Which is why this book is such a revelation. The authors point out that the Gen Y's now dominate the culture by population. One can't tell by watching television, as geriatric ads now dominate the air waves. Is it perhaps because the media and entertainment industry has a tough sell to cynics?


So who are we, the Gen Y's? What makes us care? This paragraph from the Generations book really hit home for me, regarding civic mindedness, ..."12 percent of them mentioned voting as an attribute of good citizenship. Then again, 48 percent mentioned personal generosity... When you vote, maybe you waste your time - or, worse, later feel tricked. But when you do something real, like bringing food to the homeless, you do something that matters, if only on a small scale. The president of MIT has likened the 13er civic attitude to that of the Lone Ranger: Do a good deed, leave a silver bullet, and move on."



I'm thinking my plans for middle age and retirement are perfectly suited to that mentality.
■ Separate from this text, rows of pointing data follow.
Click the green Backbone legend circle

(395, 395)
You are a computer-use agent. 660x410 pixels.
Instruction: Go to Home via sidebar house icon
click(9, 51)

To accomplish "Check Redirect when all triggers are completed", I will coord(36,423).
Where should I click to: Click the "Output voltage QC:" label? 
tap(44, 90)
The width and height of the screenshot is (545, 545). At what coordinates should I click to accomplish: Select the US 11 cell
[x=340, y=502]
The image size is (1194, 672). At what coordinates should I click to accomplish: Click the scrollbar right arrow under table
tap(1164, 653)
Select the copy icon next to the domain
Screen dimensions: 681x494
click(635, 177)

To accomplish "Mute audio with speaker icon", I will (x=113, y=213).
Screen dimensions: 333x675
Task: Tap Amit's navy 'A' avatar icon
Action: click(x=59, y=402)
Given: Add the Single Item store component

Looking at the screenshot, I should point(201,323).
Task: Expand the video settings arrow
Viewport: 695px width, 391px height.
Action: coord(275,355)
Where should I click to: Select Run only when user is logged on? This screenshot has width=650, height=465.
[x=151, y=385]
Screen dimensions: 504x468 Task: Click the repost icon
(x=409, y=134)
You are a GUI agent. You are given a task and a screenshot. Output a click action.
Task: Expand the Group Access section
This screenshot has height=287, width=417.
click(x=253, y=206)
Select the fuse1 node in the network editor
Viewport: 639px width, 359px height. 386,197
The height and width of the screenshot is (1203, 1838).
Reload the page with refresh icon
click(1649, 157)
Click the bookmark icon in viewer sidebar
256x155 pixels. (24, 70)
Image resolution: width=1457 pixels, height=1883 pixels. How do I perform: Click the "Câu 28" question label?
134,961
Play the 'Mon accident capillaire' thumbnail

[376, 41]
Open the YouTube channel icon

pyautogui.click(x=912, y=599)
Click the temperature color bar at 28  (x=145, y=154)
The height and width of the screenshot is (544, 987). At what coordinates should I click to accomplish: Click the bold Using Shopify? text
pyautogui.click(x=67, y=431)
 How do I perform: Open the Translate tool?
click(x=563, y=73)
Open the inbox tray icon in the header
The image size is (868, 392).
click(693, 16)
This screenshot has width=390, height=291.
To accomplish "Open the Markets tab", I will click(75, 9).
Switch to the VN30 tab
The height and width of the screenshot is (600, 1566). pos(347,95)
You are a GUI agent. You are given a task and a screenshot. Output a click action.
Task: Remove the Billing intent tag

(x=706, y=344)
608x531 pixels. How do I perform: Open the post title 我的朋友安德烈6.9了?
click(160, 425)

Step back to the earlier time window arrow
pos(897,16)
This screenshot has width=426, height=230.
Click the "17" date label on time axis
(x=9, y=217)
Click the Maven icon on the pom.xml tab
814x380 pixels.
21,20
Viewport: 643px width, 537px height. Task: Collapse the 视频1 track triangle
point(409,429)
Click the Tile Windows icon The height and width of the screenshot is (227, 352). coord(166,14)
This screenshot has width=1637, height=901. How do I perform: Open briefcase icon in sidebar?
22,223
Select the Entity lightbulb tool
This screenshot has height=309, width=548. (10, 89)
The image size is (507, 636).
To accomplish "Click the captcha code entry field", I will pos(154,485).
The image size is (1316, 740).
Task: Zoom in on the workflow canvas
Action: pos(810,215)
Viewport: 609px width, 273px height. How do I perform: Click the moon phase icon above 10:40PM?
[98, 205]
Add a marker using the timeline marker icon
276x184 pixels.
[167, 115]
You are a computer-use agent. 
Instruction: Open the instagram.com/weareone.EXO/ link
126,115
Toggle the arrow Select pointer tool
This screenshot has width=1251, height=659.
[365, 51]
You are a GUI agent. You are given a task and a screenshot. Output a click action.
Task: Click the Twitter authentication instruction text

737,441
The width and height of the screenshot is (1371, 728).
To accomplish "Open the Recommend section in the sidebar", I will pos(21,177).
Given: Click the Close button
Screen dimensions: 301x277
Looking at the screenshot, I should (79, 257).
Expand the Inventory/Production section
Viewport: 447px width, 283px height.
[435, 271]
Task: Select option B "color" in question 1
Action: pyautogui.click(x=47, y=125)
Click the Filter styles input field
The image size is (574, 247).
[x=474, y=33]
I don't trust that the institutions I will interact with in a few years are at all prepared to be kind, human. I have the power to make a difference, in my own small way, towards a kinder experience in the queues and lines I will eventually join. I have the time and energy to give myself to a cause, and I can do it quietly without a lot of fanfare.


It's a perfectly fine civic activity to keep me engaged and active for a very long time. I think Gen Y's will make great volunteers in our middle years. Just don't pull any fast ones.

I borrow the picture from Charles Rowland, and his blog, whom I suspect is a fellow-feeling thirteener.

Tuesday, September 2, 2008

Retirement Planning and Queues

Mr. Squirrel has discovered the bird feeder. He'll be making many trips a day to his cache, I expect. I do hope his cache is not in my eaves somewhere. So far, Mr. Squirrel, the sparrows, and chickadees have been at the feeder. They will help me with my list.

A great colleague of mine retired this week. He goes back to school to take philosophy. His dream is to resolve the issue of choice over death. Can we choose our own passing, and how can those we love make the best choice for us? Shold they make that choice? He smiles like a chipmunk every time he talks of his retirement. His parting words to me is to not delay in making my own plans.

Now, my own retirement is over a dozen years away, but I've been a good girl and gone for the training. The trainers were excellent. Their first great gift is that they convinced me that, financially, we will be just fine. They also convinced me that I need a vision, mission, and a plan if I am to enjoy retirement. What is my dream?

To make it easier for people in queues. Start an advocacy and consulting non-profit group that helps people get through the intake process as humanely as possible. We should be able to do this without stuffy waiting rooms, sweaty lines, take-a-numbers, triplicate forms, harried receptionists, and surly intake workers. One wonders sometimes if they make it so hard just to keep the numbers low?

You see, I dread the queues in my own future. Pharmacies. Hospitals. Disability applications. Insurance claims. I fear I will become one of the faceless masses, that pairs of dead eyes will stare past as rough hands stamp, "Rejected".

How do we make the whole experience more humanizing? Why can't intake be like Pike Place Fish, where they make everyone's day? For a few moments, there is genuine contact. And we earn this great connection over fish! http://www.pikeplacefish.com/

Anyways, that's my dream. All the things I want to do will take years to set in motion. But I've got the years. And the talent for making it better.